Richardson is a professor of history at Boston College, where she has taught since 2011; prior to that, she taught at the University of Massachusetts at Amherst and at the Massachusetts Institute of Technology. She is a well-known political commentator who writes a daily online newsletter, was co-host of Boston public radio station WBUR’s podcast “Freak Out and Carry On,” and writes for England’s The Guardian newspaper.
She is also a founder of werehistory.org, which publishes online articles linking history to current events.
Richardson grew up in Yarmouth, and graduated from Phillips Exeter Academy and Harvard University, from which she received B.A., M.A. and Ph.D. degrees. She specializes in the American Civil War, its aftermath, and the history of ideological battles within the Republican Party, and she has written six books.
Richardson’s Cox family roots in Bristol date back to the 18th century to Ebenezer Cox, who died in 1795, and Alexander Fossett, who settled in Pemaquid Falls in the 1730s. Her ancestry also includes the Yates and Frank families, which also go far back in Bristol history.
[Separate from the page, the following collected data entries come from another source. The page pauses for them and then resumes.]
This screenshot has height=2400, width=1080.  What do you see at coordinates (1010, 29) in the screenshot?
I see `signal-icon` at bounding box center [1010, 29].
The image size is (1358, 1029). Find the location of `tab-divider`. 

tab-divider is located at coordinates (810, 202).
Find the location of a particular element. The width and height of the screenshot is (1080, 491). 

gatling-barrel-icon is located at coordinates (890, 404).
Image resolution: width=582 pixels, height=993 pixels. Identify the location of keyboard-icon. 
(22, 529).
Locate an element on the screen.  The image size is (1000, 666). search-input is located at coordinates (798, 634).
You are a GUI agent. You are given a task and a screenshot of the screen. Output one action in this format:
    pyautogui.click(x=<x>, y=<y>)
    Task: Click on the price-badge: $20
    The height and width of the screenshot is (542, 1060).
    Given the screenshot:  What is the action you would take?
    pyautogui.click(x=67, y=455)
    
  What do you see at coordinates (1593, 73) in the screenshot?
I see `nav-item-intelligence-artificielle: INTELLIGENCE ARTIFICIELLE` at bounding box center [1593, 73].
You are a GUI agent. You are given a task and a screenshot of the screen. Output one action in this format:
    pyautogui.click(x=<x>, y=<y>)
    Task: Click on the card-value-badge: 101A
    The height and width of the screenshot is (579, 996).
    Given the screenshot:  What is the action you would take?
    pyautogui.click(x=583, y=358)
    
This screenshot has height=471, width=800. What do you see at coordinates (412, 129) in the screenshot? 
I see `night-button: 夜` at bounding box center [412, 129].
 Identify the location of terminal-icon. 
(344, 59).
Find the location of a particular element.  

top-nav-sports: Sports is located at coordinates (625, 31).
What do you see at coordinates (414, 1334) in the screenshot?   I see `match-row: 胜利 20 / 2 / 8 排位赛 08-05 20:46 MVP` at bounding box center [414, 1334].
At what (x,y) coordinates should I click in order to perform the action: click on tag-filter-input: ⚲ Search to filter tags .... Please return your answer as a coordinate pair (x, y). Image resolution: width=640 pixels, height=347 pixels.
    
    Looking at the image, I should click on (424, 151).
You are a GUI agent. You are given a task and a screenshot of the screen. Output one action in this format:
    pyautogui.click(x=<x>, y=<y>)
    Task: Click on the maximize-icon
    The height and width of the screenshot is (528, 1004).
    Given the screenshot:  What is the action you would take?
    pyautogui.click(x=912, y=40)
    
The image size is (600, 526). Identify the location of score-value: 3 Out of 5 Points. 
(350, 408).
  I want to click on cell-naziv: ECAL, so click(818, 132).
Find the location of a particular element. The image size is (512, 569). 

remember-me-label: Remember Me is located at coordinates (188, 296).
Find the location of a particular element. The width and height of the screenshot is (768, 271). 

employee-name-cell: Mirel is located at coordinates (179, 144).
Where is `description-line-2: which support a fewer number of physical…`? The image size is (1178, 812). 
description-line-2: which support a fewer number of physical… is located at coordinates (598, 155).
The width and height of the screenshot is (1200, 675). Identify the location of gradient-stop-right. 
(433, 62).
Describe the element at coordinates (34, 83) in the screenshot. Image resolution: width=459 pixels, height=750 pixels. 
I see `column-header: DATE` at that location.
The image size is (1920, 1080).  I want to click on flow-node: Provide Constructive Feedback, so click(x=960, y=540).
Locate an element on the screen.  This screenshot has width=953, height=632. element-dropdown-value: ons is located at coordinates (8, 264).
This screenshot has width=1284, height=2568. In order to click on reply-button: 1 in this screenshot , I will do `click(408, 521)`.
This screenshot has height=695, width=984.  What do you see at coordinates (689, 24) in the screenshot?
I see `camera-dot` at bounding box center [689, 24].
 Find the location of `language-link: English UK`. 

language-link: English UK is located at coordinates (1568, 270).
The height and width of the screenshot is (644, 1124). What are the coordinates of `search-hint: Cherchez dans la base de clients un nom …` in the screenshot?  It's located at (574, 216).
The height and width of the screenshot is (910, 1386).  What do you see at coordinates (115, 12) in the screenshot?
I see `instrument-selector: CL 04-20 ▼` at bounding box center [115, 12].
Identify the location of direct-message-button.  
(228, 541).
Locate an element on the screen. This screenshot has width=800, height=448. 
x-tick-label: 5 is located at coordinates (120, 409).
Her Cox ancestors built and lived in the landmark ten-room federal-style house now known as Middlefields on Upper Round Pond Rd., from around 1845 until 1917. George Cox and his son Arthur were sea captains, owners of coastal schooners, and farmers.
Arthur Cox, Richardson’s great-great uncle, wrote diaries from 1868 until his death in 1915 which were given to the Old Bristol Historical Society. The “Diaries of Arthur Cox, Round Pond ‘Jack of All Trades’” was published by Bristol history writer Peter Hope in 2018. Hope was founding president of the historical society in 2003.